## EXERCISE
Retype the entries below, beginning at the line that contains "pixels, height=621 pixels." and continuing through the final entry. Omit the pictures from your answer.

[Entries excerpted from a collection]
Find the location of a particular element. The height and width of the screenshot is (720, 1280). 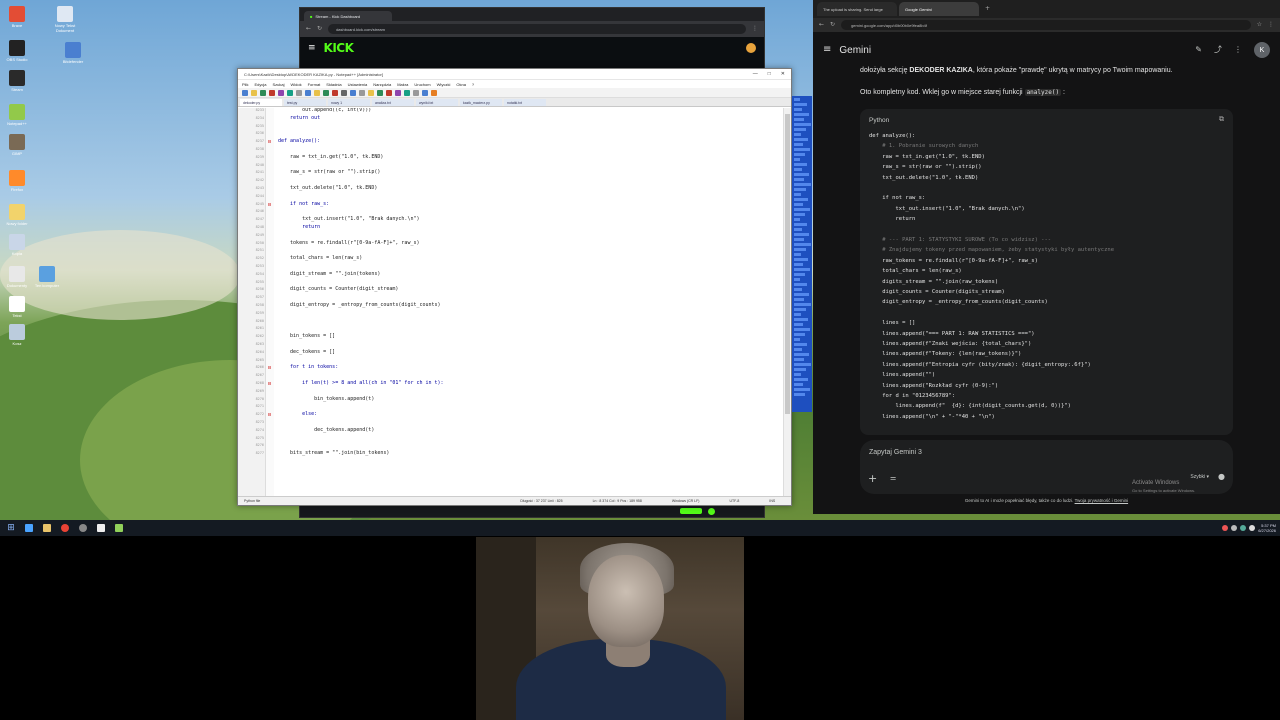

desktop-icon: OBS Studio is located at coordinates (17, 51).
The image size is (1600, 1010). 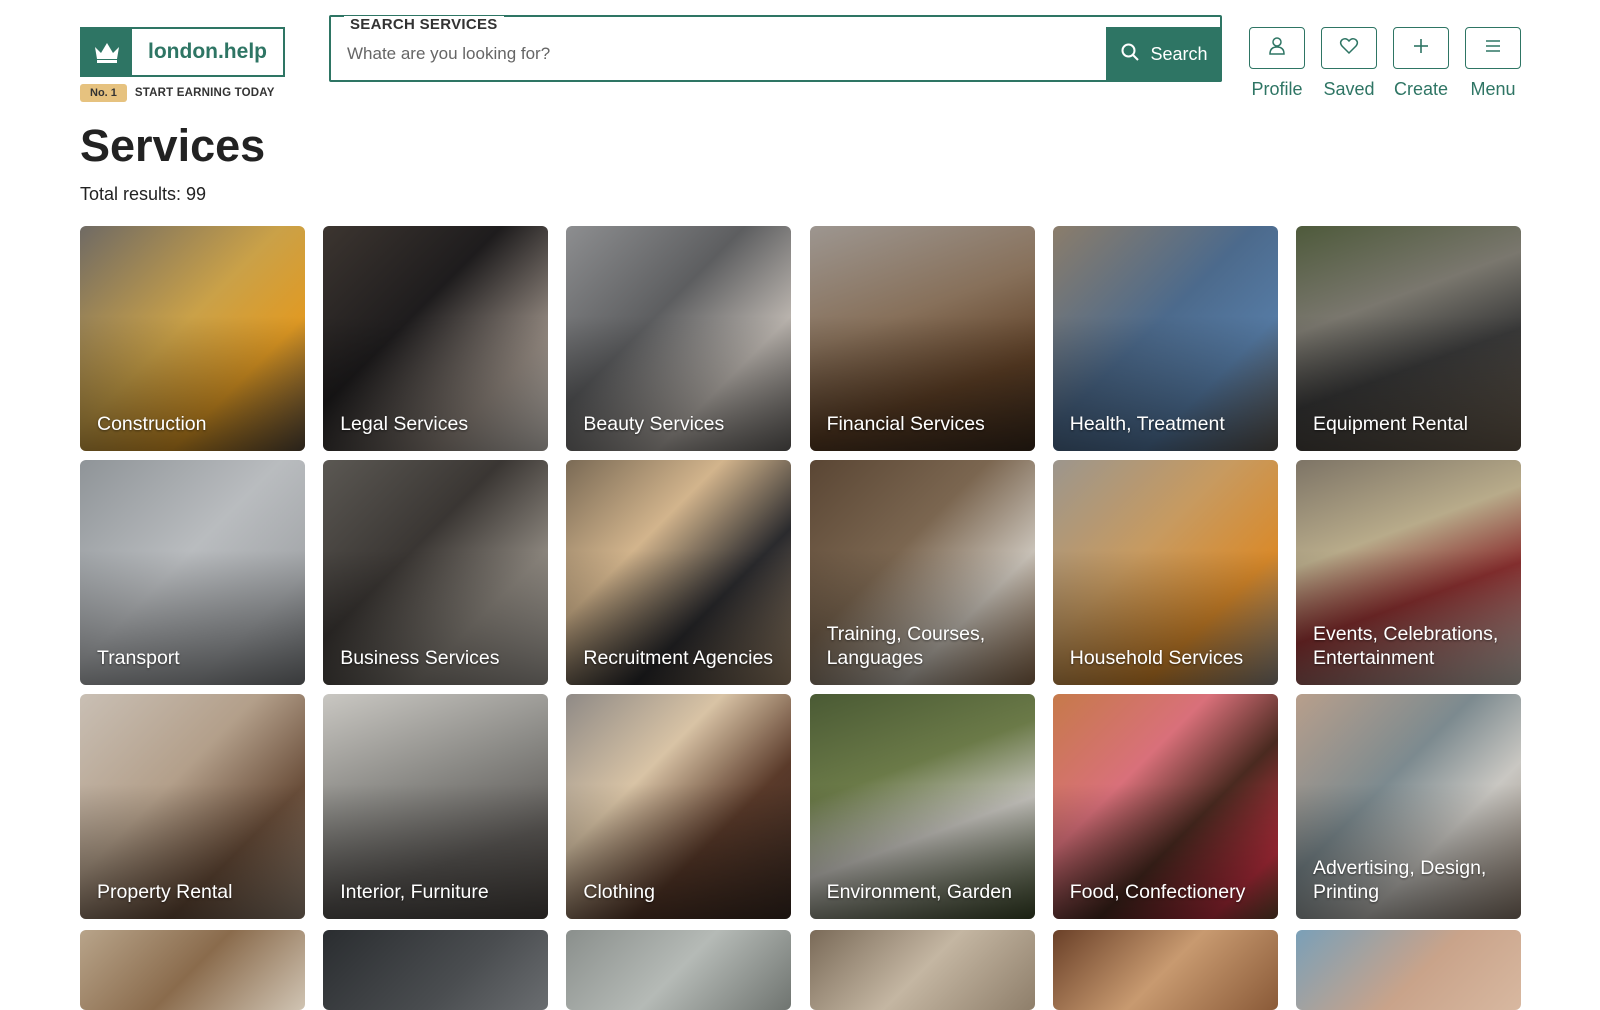 I want to click on user-icon, so click(x=1277, y=48).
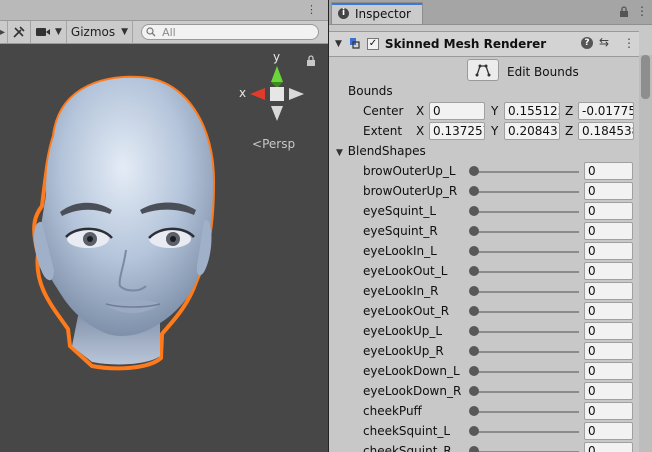  What do you see at coordinates (606, 131) in the screenshot?
I see `extent-z-field: 0.184538` at bounding box center [606, 131].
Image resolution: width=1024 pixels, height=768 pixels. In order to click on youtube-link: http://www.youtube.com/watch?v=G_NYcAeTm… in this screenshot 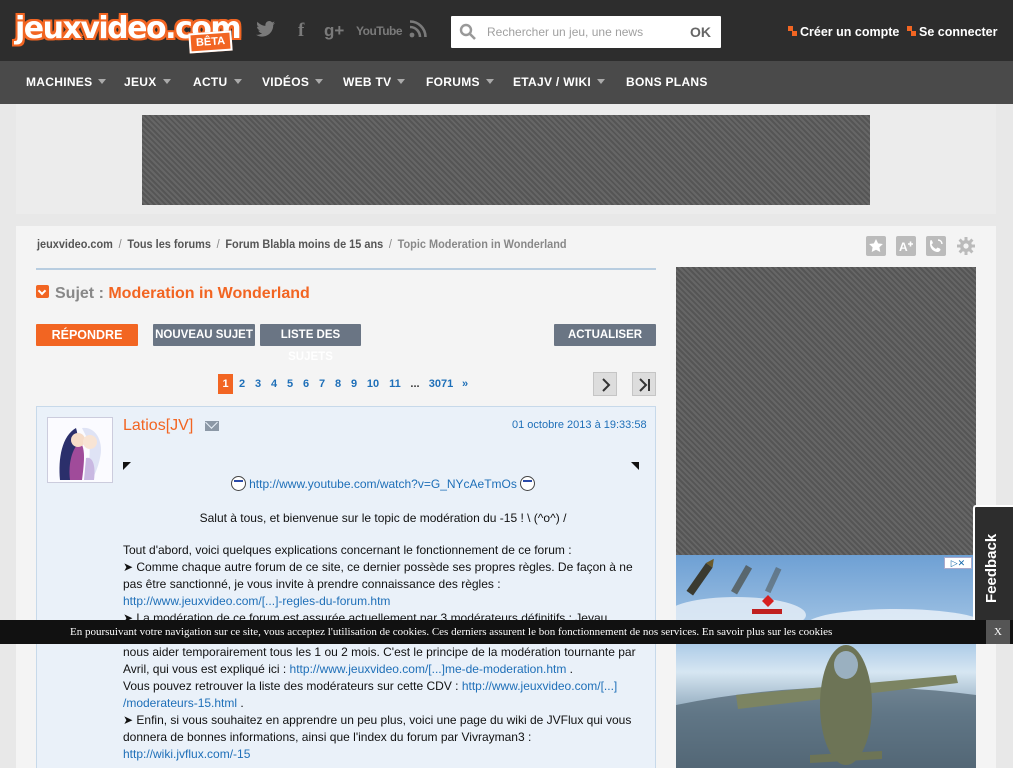, I will do `click(383, 484)`.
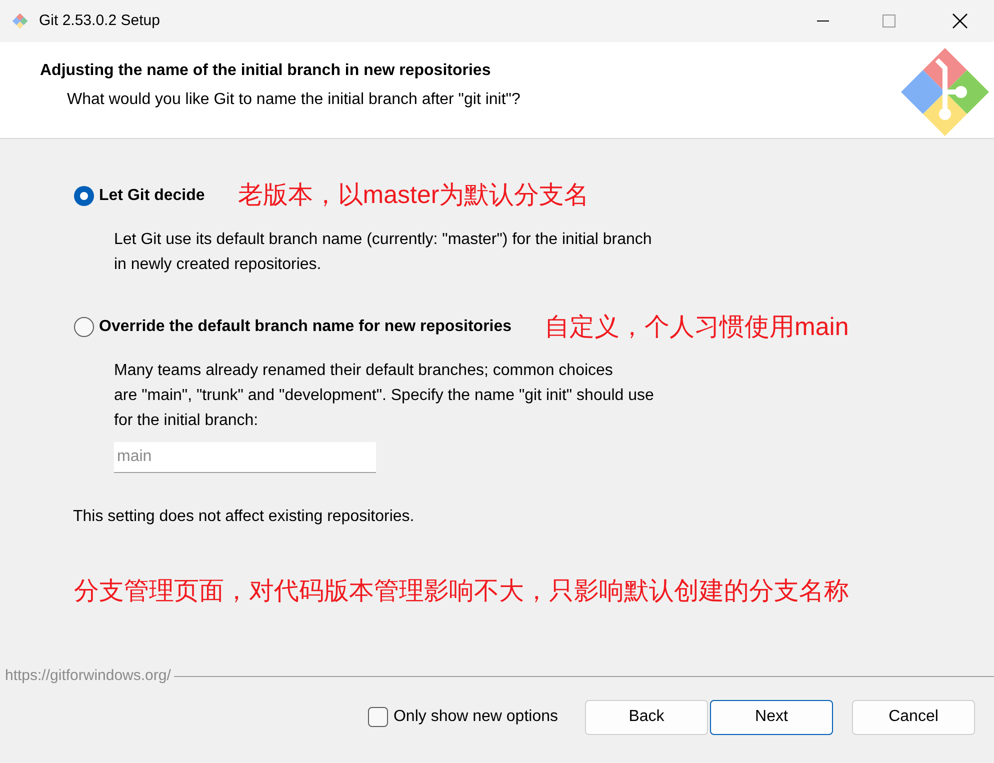  I want to click on checkbox, so click(378, 717).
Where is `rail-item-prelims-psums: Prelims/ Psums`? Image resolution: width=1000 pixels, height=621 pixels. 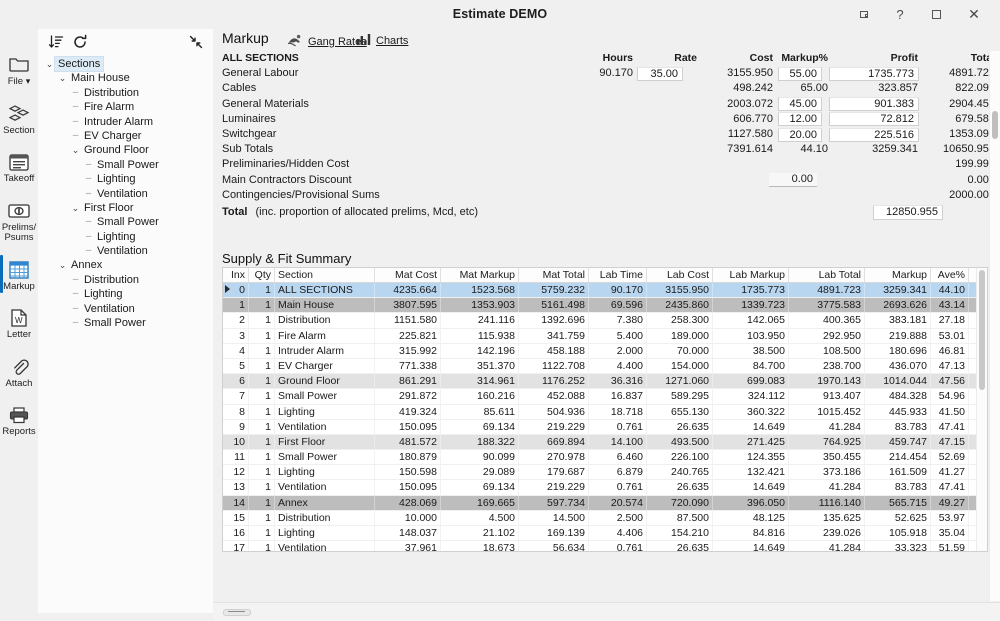
rail-item-prelims-psums: Prelims/ Psums is located at coordinates (19, 220).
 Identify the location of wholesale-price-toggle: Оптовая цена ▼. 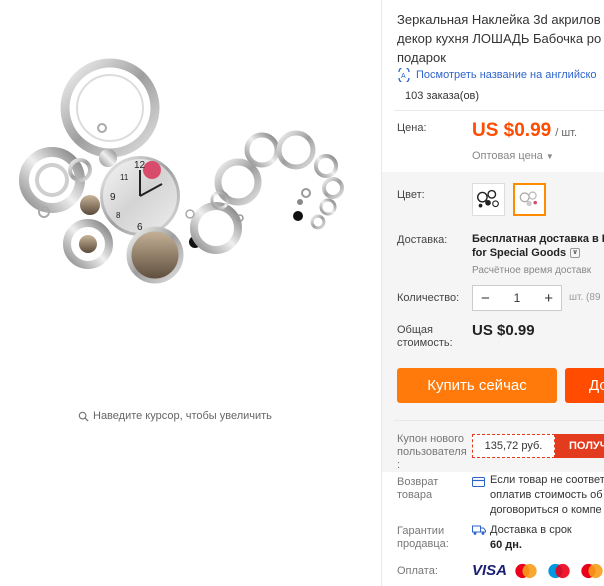
(513, 156).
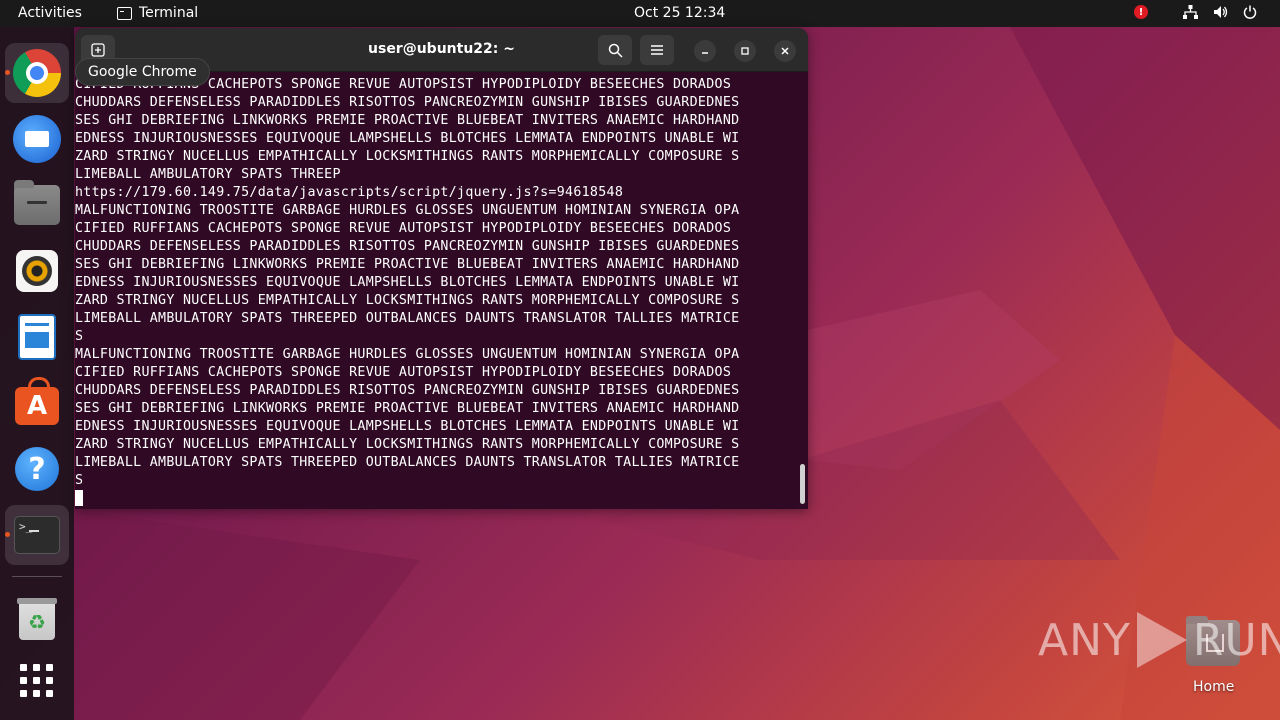  I want to click on top-bar: Activities Terminal Oct 25 12:34 !, so click(640, 14).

## TASK SOLUTION
Where is `rail-item-prelims-psums: Prelims/ Psums`? Image resolution: width=1000 pixels, height=621 pixels. 
rail-item-prelims-psums: Prelims/ Psums is located at coordinates (19, 220).
 Identify the location of wholesale-price-toggle: Оптовая цена ▼. 
(513, 156).
  I want to click on top-bar: Activities Terminal Oct 25 12:34 !, so click(640, 14).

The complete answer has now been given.